Description of problem: My customer is seeing the following error when pulling images from Artificatory: Openshift complains that it fails to pull images from their artifactory, when looking in the evens of the namespace we see: [root@control-host-01 ~]# oc get events -n argocd LAST SEEN TYPE REASON OBJECT MESSAGE 46m Normal Pulling pod/argocd-secret-hook-kjghj Pulling image "<fqdn>/gitlab/ubi8m-oc:latest" 46m Warning Failed pod/argocd-secret-hook-kjghj Failed to pull image "<fqdn>/gitlab/ubi8m-oc:latest": rpc error: code = Unknown desc = Source image rejected: Too many open files 46m Warning Failed pod/argocd-secret-hook-kjghj Error: ErrImagePull The customer is not able to see anything odd in the openshift logs. Pulling the images only fails from a certain cluster, other clusters that are pulling from the same artifactory does not seem to have the same issues. Further to this during testing it was noted: podman pull would work crioctl pull would fail with the above error. Version-Release number of selected component (if applicable): OCP 4.6.15 How reproducible: Randomly reproducible, this does not happen all the time.

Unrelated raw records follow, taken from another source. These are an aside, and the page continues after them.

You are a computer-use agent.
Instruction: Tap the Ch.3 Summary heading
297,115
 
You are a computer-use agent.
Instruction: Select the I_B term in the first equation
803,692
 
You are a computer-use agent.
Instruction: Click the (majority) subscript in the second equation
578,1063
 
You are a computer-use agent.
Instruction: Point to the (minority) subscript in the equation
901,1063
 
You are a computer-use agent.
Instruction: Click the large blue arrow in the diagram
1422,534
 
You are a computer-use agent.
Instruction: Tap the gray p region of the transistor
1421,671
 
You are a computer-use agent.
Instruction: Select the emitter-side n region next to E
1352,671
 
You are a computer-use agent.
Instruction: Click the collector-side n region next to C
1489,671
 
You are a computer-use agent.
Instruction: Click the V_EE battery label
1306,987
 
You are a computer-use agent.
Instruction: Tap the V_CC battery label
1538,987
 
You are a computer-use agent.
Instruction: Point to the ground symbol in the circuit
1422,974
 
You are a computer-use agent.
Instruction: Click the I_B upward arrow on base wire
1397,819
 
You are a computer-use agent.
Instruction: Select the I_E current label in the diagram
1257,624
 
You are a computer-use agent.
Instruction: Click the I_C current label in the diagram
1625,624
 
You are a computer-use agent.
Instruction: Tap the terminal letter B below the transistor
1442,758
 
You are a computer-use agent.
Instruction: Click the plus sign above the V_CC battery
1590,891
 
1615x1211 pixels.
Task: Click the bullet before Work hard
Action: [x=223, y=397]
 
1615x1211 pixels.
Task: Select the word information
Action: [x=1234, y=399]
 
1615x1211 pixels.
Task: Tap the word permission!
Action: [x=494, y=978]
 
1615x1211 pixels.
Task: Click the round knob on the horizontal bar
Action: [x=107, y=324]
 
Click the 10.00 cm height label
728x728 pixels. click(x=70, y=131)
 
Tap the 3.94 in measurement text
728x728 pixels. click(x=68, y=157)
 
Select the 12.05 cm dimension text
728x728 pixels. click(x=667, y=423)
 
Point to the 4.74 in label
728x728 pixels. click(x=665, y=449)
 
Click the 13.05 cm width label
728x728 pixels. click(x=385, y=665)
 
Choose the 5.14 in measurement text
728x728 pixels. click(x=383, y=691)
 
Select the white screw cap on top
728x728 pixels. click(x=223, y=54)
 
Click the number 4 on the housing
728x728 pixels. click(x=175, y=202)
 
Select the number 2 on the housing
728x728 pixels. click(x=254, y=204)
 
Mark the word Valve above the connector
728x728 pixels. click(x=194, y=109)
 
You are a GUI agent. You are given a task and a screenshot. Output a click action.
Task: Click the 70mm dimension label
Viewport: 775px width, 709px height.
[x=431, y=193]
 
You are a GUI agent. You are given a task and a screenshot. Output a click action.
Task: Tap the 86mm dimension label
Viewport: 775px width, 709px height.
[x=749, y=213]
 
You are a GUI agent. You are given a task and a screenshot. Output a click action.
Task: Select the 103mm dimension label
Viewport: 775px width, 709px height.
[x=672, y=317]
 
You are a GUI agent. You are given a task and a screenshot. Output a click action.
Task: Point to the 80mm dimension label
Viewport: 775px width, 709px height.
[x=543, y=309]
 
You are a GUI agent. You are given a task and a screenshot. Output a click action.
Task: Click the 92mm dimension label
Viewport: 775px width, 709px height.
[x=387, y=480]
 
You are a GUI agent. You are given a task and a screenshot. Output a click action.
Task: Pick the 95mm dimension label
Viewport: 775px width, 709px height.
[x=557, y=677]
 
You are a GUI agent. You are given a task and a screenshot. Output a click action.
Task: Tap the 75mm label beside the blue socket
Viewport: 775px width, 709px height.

Actual results: Expected results: Additional info:
The configured ulimits should be able to handle the number of open FDs CRI-O has, but I've also discovered a leak in CRI-O that we forgot to backport to 4.6: https://github.com/cri-o/cri-o/pull/4800 This should mitigate the situation (these connections would have been cleaned up, but it takes a while) I believe upgrading to a version of CRI-O with this patch will make this situation not happen anymore (or be *much* harder to reproduce). As such, moving this to POST
here's another PR that *may* help once integrated (and is a leak regardless, so worth picking up)
both attached PRs merged and will be in the next z stream
Tried to trigger the issue locally by setting ulimit on an node just above what was currently being used and pulled an image. Could not reproduce the issue. Also from bug description I see the issue happened randomly. I will mark it verified based on comment 18, 19.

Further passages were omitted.